Association between domestic water hardness, chlorine, and atopic dermatitis risk in early life: A population-based cross-sectional study

2016 
Background Domestic water hardness and chlorine have been suggested as important risk factors for atopic dermatitis (AD). Objective We sought to examine the link between domestic water calcium carbonate (CaCO 3 ) and chlorine concentrations, skin barrier dysfunction (increased transepidermal water loss), and AD in infancy. Methods We recruited 1303 three-month-old infants from the general population and gathered data on domestic water CaCO 3 (in milligrams per liter) and chlorine (Cl 2 ; in milligrams per liter) concentrations from local water suppliers.
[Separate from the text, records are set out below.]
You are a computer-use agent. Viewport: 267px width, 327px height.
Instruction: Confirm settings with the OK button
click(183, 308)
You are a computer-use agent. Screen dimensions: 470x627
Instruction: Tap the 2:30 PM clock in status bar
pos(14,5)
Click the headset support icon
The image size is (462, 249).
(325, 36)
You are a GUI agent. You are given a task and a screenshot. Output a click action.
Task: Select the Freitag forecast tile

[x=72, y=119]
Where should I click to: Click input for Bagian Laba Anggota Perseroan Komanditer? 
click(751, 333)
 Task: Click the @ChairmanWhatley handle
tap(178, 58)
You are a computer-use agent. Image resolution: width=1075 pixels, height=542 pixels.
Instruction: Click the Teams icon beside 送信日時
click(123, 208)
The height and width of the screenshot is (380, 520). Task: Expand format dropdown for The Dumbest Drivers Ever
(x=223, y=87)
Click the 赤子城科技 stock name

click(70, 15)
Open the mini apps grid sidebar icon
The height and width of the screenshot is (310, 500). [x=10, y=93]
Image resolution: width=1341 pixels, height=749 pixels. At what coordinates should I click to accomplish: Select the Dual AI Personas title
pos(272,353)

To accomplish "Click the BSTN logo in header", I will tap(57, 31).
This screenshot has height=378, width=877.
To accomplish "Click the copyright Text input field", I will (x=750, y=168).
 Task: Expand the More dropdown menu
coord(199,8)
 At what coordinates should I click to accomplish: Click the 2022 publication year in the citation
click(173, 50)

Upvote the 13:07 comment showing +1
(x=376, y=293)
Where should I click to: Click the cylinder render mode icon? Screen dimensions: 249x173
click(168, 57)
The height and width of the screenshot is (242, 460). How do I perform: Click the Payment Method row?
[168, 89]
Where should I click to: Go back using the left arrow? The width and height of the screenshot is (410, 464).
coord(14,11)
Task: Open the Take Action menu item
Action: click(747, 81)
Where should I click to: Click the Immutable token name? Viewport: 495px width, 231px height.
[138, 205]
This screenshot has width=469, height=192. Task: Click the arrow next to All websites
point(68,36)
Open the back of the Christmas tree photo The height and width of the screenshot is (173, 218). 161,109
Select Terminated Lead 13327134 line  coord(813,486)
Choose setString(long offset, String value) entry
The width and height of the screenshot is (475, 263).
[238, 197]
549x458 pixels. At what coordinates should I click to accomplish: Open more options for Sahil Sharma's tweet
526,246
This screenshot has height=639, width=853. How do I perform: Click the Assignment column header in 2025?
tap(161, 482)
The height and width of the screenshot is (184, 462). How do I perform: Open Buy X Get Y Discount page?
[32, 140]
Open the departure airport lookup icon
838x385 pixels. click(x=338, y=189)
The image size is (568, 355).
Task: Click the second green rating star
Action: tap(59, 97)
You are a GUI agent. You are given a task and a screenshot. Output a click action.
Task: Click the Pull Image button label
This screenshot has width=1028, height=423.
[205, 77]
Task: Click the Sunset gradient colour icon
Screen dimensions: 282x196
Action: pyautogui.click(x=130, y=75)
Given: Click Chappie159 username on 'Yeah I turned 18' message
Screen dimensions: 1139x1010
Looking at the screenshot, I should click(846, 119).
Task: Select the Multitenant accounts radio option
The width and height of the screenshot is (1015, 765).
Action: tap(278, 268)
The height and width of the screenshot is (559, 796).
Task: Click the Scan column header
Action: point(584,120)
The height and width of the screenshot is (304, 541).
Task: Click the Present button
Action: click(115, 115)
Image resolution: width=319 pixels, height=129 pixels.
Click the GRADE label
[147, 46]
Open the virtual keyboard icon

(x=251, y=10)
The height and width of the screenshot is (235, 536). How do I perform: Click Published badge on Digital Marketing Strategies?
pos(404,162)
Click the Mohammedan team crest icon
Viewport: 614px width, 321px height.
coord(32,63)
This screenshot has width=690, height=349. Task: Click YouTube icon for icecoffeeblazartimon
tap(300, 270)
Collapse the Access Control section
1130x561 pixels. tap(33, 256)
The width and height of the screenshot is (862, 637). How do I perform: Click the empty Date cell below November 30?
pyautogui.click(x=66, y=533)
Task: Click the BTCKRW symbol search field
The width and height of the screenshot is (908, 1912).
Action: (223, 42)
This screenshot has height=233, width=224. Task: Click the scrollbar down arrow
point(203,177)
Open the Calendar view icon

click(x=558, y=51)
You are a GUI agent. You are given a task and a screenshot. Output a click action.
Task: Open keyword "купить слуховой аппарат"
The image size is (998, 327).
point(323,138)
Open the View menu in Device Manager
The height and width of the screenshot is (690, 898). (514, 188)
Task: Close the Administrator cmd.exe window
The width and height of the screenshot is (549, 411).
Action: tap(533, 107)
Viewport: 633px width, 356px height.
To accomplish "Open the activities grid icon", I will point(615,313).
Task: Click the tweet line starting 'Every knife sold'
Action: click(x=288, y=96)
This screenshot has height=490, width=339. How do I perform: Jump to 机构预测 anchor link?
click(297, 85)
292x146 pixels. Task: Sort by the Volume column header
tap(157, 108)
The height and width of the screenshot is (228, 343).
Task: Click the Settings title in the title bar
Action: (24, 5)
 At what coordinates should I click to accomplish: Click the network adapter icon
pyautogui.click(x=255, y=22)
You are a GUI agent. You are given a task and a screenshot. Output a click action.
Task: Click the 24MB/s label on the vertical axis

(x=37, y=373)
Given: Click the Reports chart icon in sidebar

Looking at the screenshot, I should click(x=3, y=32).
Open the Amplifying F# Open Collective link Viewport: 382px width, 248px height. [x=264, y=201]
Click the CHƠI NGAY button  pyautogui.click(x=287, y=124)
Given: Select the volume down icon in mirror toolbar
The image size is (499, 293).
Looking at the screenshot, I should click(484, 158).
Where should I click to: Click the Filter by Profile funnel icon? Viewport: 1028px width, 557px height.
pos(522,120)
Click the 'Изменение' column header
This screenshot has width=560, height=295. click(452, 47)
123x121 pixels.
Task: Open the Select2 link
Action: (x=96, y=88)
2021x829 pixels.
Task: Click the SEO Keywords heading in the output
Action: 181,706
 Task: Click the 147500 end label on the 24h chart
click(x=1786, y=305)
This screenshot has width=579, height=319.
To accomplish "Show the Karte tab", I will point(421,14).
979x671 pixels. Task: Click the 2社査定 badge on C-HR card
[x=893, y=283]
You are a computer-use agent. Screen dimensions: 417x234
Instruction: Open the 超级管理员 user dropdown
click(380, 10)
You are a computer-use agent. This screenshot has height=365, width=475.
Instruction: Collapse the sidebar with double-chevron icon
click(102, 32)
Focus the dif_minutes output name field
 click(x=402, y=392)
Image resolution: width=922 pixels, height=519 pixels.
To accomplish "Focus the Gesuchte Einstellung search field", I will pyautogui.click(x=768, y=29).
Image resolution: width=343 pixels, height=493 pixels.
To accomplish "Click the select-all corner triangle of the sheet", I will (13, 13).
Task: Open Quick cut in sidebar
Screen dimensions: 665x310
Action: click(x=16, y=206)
At enrollment, infants were examined for AD and screened for filaggrin (FLG) skin barrier gene mutation status. Transepidermal water loss was measured on unaffected forearm skin. Results CaCO 3 and chlorine levels were strongly correlated. A hybrid variable of greater than and less than median levels of CaCO 3 and total chlorine was constructed: a baseline group of low CaCO 3 /low total chlorine (CaL/ClL), high CaCO 3 /low total chlorine (CaH/ClL), low CaCO 3 /high total chlorine (CaL/ClH) and high CaCO 3 /high total chlorine (CaH/ClH). Visible AD was more common in all 3 groups versus the baseline group: adjusted odds ratio (AOR) of 1.87 (95% CI, 1.25-2.80; P  = .002) for the CaH/ClL group, AOR of 1.46 (95% CI, 0.97-2.21; P  = .07) for the CaL/ClH, and AOR of 1.61 (95% CI, 1.09-2.38; P  = .02) for the CaH/ClH group. The effect estimates were greater in children carrying FLG mutations, but formal interaction testing between water quality groups and filaggrin status was not statistically significant. Conclusions High domestic water CaCO 3 levels are associated with an increased risk of AD in infancy. The influence of increased total chlorine levels remains uncertain. An intervention trial is required to see whether installation of a domestic device to decrease CaCO 3 levels around the time of birth can reduce this risk.